Tulsa Geological Society


Tulsa Geological Society Digest
Vol. 29 (1961), Pages 106-107

Tips and Advice on How a Geologist Should Testify Before the Corporation Commission: Abstract

W. E. Robertson1


The Oklahoma Corporation Commission has the power to establish well spacing and drilling units covering any common source of supply. Several court cases were cited to point out this fact. Vertical communication was also commented on. Some, for example, want the Layton divided into the Upper, Middle, and Lower reservoirs whereas others wish it to be considered as a common source of supply. Comparable pressures, comparable gravity, comparable characteristics of liquid hydrocarbons involved, and comparable chemical composition of the gases all point to common accumulation.

The following suggestions were proposed to geologists testifying before the Oklahoma Corporation Commission:

1. The geologist is testifying as a scientist and expert. Use as big words as are necessary to put your point across satisfactorily. It is up to the court to find out what you are talking about.

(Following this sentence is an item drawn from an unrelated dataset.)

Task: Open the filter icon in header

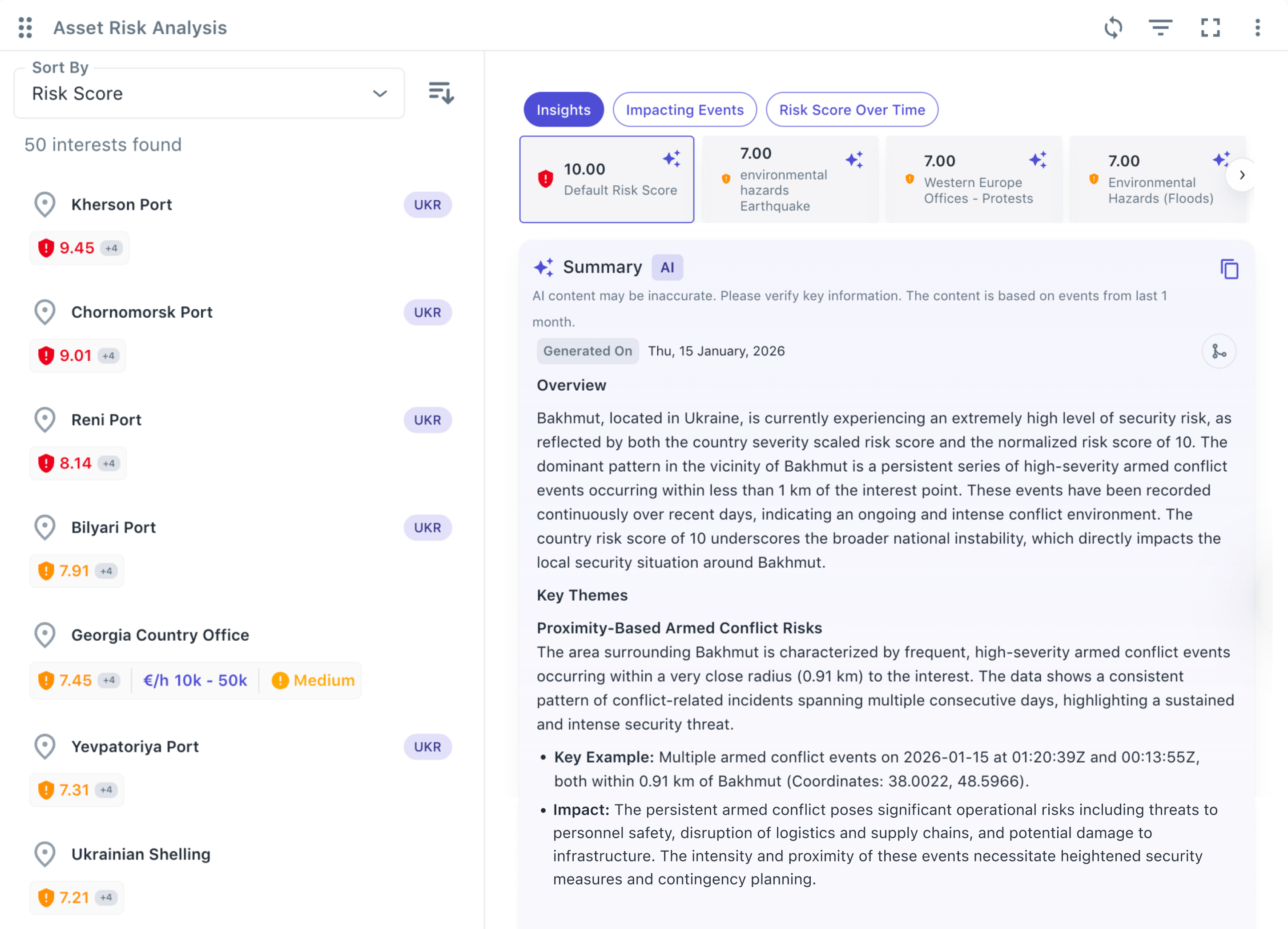Action: (1160, 27)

2. Do not worry about being fair. All hearings are partisan affairs and all witnesses, including geologists, are partisans. Put your best foot forward and stick by any contouring you present. It is based on your best judgment.

3. All exhibits as maps, charts, and graphs should be prepared with care and with the professional touch.

4. Three-dimensional presentations are more effective than those limited to two. Contoured isopach colored up like a layer cake are extremely effective. So are peg-board model oil fields, in the event the stakes are large enough to warrant the necessary expenditure of time and money.

5. Citations of textbooks and articles in recognized periodicals as U. S. G. S. Bulletins, will add great weight to the cause. Judges, commissioners, and the public are greatly impressed by the written word, particularly if it is written by a college professor or a man with a lot of credits after his name, who should know what he is talking about.

6. Lastly, there is no real substitute for thorough preparation and study of the problem involved.